Changes in forest nitrogen cycling across deposition gradient revealed by δ15N in tree rings

Tree rings provide valuable insight into past environmental changes. This study aimed to evaluate perturbations in tree ring width (TRW) and δ15N alongside soil acidity and nutrient availability gradients caused by the contrasting legacy of air pollution (nitrogen [N] and sulphur [S] deposition) and tree species (European beech, Silver fir and Norway spruce). We found consistent declines of tree ring δ15N, which were temporarily unrelated to the changes in the TRW. The rate of δ15N change in tree rings was related to the contemporary foliar carbon (C) to phosphorus (P) ratio. This observation suggested that the long-term accumulation of 15N depleted N in tree rings, likely mediated by retained N from deposition, was restricted primarily to stands with currently higher P availability. The shifts observed in tree-ring δ15N and TRW suggest that acidic air pollution rather than changes in stand productivity determined alteration of N and C cycles.

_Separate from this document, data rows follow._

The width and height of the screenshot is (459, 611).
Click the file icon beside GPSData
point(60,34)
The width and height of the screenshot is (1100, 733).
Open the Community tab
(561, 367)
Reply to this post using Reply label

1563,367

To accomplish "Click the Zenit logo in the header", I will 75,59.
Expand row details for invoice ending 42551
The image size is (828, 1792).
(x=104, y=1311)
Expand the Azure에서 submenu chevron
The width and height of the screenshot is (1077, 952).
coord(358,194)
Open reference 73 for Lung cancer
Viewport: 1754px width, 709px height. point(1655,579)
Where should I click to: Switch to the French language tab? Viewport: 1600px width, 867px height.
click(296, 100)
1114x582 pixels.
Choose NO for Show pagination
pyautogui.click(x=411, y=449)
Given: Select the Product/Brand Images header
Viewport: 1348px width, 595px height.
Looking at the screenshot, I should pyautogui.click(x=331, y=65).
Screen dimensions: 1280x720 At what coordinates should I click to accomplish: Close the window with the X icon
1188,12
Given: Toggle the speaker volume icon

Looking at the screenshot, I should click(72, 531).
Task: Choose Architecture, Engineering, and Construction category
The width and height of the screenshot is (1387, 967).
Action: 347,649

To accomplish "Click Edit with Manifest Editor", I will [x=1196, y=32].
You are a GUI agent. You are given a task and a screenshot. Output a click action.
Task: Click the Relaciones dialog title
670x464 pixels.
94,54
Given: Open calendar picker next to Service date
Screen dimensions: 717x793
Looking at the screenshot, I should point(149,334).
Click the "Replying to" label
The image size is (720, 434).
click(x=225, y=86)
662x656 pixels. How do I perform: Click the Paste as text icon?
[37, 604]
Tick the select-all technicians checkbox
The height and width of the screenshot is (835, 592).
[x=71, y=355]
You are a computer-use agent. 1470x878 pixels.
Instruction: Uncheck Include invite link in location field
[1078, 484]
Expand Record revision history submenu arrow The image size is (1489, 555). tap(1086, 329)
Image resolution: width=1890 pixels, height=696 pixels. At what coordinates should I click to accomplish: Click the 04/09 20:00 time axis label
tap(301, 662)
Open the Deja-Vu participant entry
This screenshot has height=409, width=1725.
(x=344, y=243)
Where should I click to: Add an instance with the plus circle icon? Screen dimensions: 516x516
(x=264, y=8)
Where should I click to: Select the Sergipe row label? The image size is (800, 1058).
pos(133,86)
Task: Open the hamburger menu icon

Stable N isotopes in tree rings provided helpful information on the trajectory of the N cycle over the last century with direct consequences for a better understanding of future interactions among N, P and C cycles in terrestrial ecosystems. [Display omitted] •Measured 15N/14N isotope ratio in tree rings extending back to the 19th century.•Consistent declines in the tree-ring δ15N connected to the legacy of air pollution.•Forest productivity unrelated to the observed tree-ring δ15N changes.•Contemporary foliar C/P defined the trajectory of tree-ring δ15N.•Future pathways of nitrogen and carbon in forests are likely P availability dependent.